Hotel Brands

Travelodge unveils list of 2020’s most bizarre lost items

The latest audit reveals that items associated with weddings still ‘dominate’ Travelodge’s lost and found inventory list

Travelodge has unveiled some of its most interesting items left behind in its 563 hotels during the last 12 months. 

Items discovered in its lost and found include a life-size R2-D2 robot, a money tree bearing £50 notes to the value of £10,000, a 6ft cuddly polar bear, a 60-year-old marriage certificate, a stethoscope and a Siberian Husky called Saskia.

Other items include a stethoscope that was left behind by a doctor at High Wycombe Travelodge, as well as a large box of Union Jack printed face masks which was left behind at London Central Waterloo Travelodge Plus.

The latest audit also reveals that items associated with weddings still “dominate” Travelodge’s lost and found inventory list, including a 3ft Italian diffuser bottle that was ordered for a wedding reception, which had been especially imported over from Florence, Italy.

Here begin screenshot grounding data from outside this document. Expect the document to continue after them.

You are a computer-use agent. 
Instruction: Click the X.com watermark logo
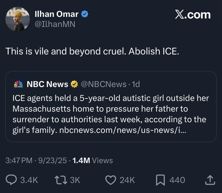click(x=193, y=15)
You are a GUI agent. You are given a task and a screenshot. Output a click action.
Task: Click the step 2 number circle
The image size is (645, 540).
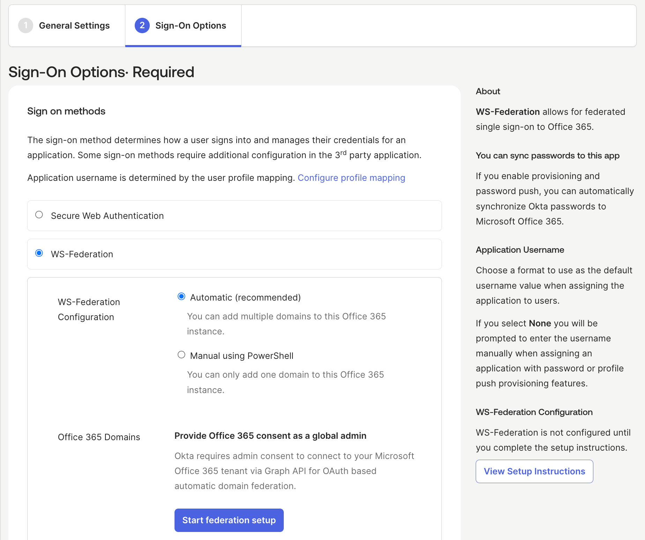pos(142,25)
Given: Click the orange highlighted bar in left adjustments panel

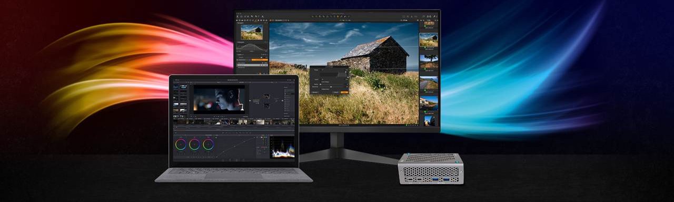Looking at the screenshot, I should coord(259,60).
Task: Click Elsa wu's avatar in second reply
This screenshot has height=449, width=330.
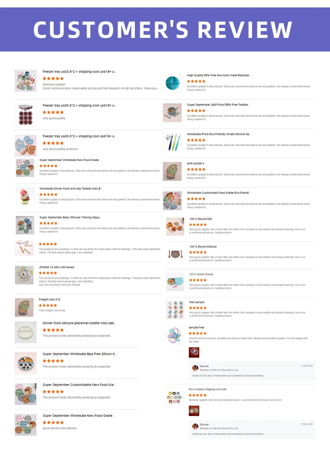Action: [195, 426]
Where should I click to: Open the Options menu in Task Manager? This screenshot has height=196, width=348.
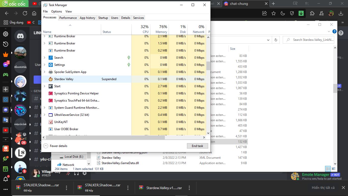coord(57,11)
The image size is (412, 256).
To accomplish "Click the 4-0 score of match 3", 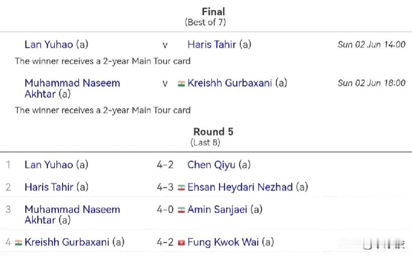I will [165, 210].
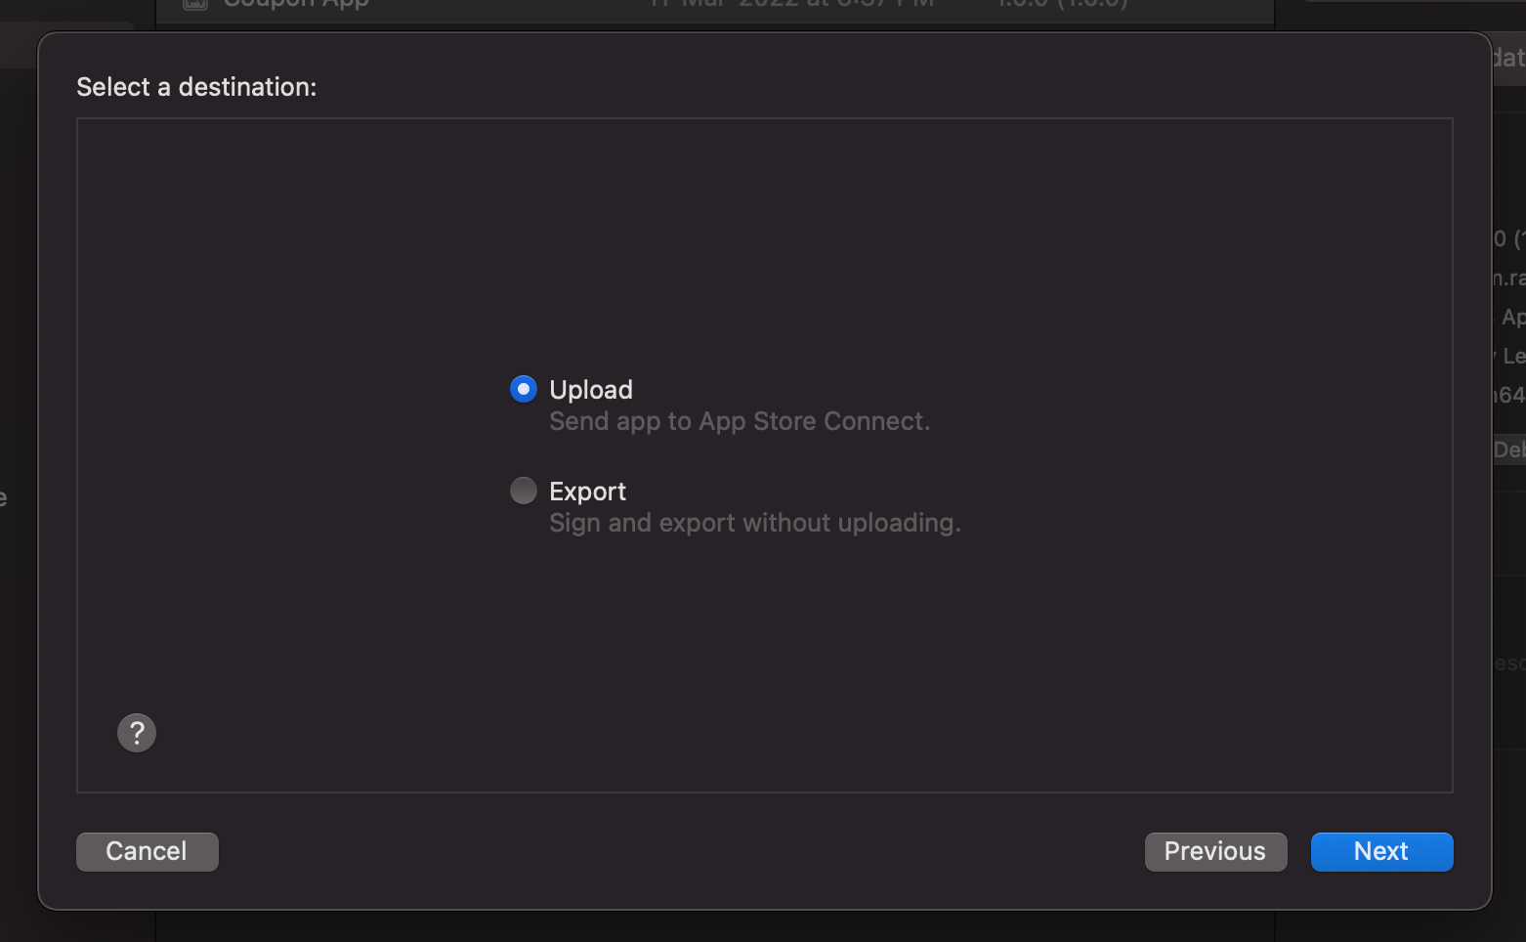This screenshot has height=942, width=1526.
Task: Click the Export option label
Action: pyautogui.click(x=587, y=492)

In addition, the keys to a new Bentley car were left behind at Chester Central Bridge Street Travelodge, whilst a stockbroker staying at London Central Bank Travelodge forgot a file which contained £500,000 share certificates.

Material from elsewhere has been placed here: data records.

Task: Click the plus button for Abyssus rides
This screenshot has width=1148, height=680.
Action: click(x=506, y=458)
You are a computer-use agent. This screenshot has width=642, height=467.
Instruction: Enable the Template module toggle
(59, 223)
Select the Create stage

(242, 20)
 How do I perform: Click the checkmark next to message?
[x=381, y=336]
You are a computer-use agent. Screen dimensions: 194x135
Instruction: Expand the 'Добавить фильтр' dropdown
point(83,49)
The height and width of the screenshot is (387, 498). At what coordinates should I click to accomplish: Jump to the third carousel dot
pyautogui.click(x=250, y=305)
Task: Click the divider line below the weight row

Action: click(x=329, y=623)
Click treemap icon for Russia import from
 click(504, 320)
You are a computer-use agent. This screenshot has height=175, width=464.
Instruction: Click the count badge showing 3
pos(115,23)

Shakila Ahmed, Travelodge spokeswoman said: “With millions of customers annually staying at our 563 hotels across the length and breadth of the UK for thousands of different reasons, we do get a range of interesting items left behind. 

“This year, as we kept some of our hotels open during both lockdowns to support local communities and provide accommodation for key workers, local authorities and for businesses that could travel for work we have seen a rise in items being left behind by medical professionals.” 

She added: “This includes a stethoscope, scrubs, crocs and a nurse’s personal diary documenting their experience of working through the pandemic plus lots of personalised face masks.

“When it comes to why so many of our customers forget their treasured items, it’s basically due to us all being time poor, juggling multiple tasks and being in a hurry to get from A to B. In the rush, valuable possessions are easily forgotten.”